New York, Feb 26:  A new wearable sensor that works in conjunction with artificial intelligence (AI) technology could help doctors remotely detect critical changes in heart failure patients days before a health crisis occurs, says a study.

The researchers said the system could eventually help avert up to one in three heart failure readmissions in the weeks following initial discharge from the hospital and help patients sustain a better quality of life.

"This study shows that we can accurately predict the likelihood of hospitalisation for heart failure deterioration well before doctors and patients know that something is wrong," says the study's lead author Josef Stehlik from University of Utah in the US.

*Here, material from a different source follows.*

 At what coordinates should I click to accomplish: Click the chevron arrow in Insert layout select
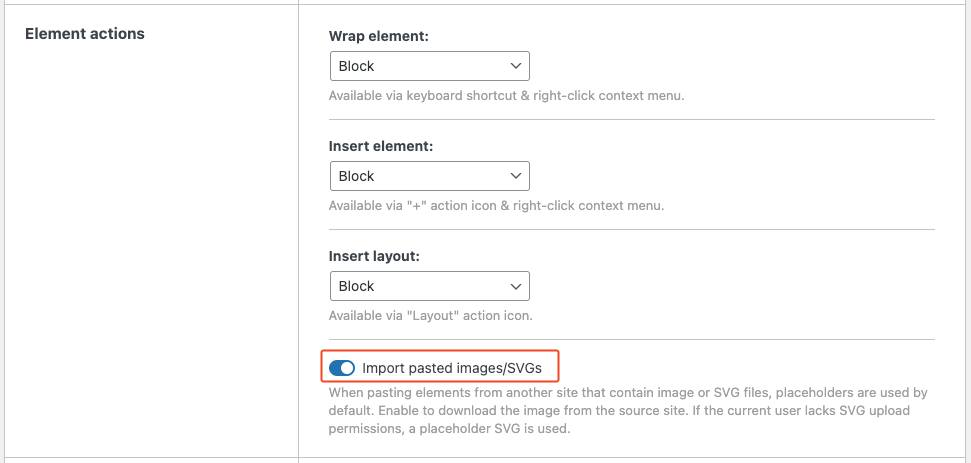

"Being able to readily detect changes in the heart sufficiently early will allow physicians to initiate prompt interventions that could prevent rehospitalisation and stave off worsening heart failure," Stehlik added.

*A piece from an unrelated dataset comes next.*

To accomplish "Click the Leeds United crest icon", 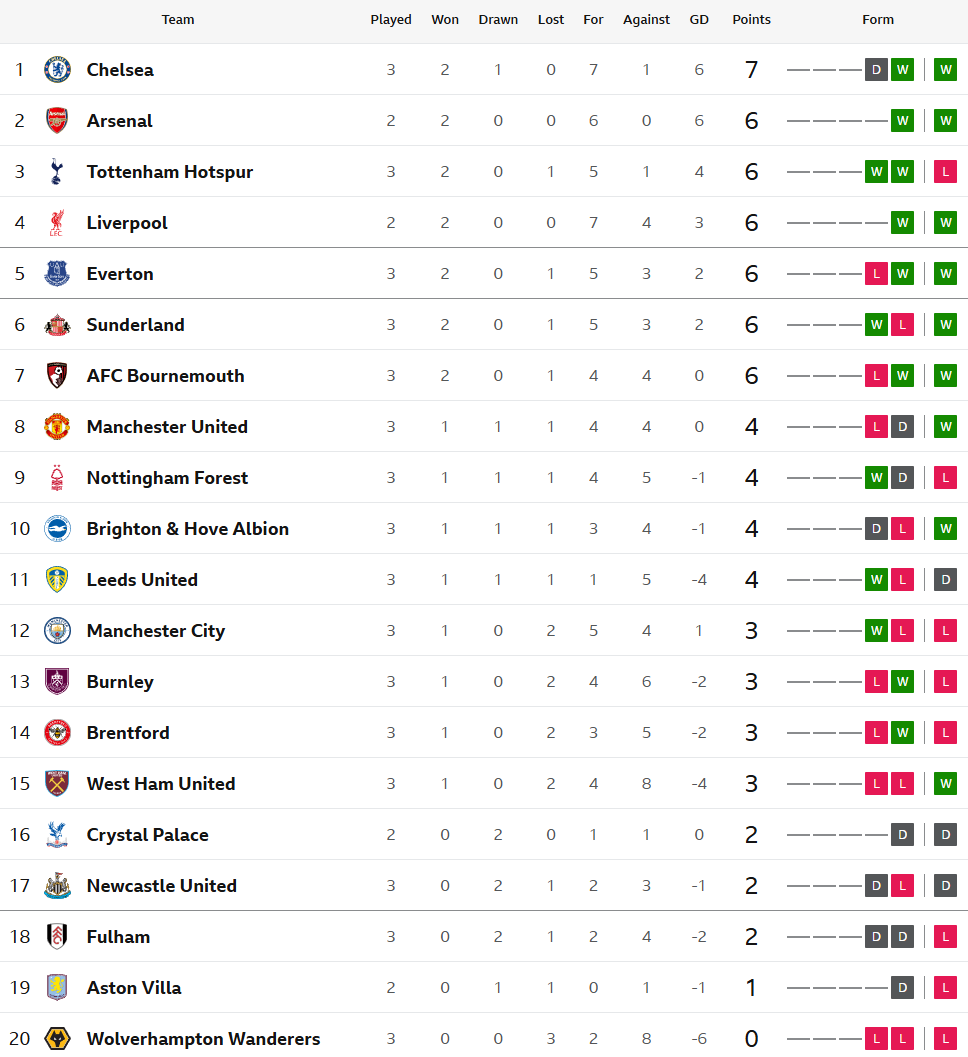I will click(57, 580).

According to the researchers, even if patients survive, they have poor functional capacity, poor exercise tolerance and low quality of life after hospitalisations.

"This patch, this new diagnostic tool, could potentially help us prevent hospitalizations and decline in patient status," Stehlik said.

For the findings, published in the journal Circulation: Heart Failure, the researchers followed 100 heart failure patients, average age 68, who were diagnosed and treated at four veterans administration (VA) hospitals in Utah, Texas, California, and Florida.

After discharge, participants wore an adhesive sensor patch on their chests 24 hours a day for up to three months.

The sensor monitored continuous electrocardiogram (ECG) and motion of each subject.

This information was transmitted from the sensor via Bluetooth to a smartphone and then passed on to an analytics platform, developed by PhysIQ, on a secure server, which derived heart rate, heart rhythm, respiratory rate, walking, sleep, body posture and other normal activities.

Using artificial intelligence, the analytics established a normal baseline for each patient. When the data deviated from normal, the platform generated an indication that the patient's heart failure was getting worse.

Overall, the system accurately predicted the impending need for hospitalization more than 80 per cent of the time.

On average, this prediction occurred 10.4 days before a readmission took place (median 6.5 days), the study said.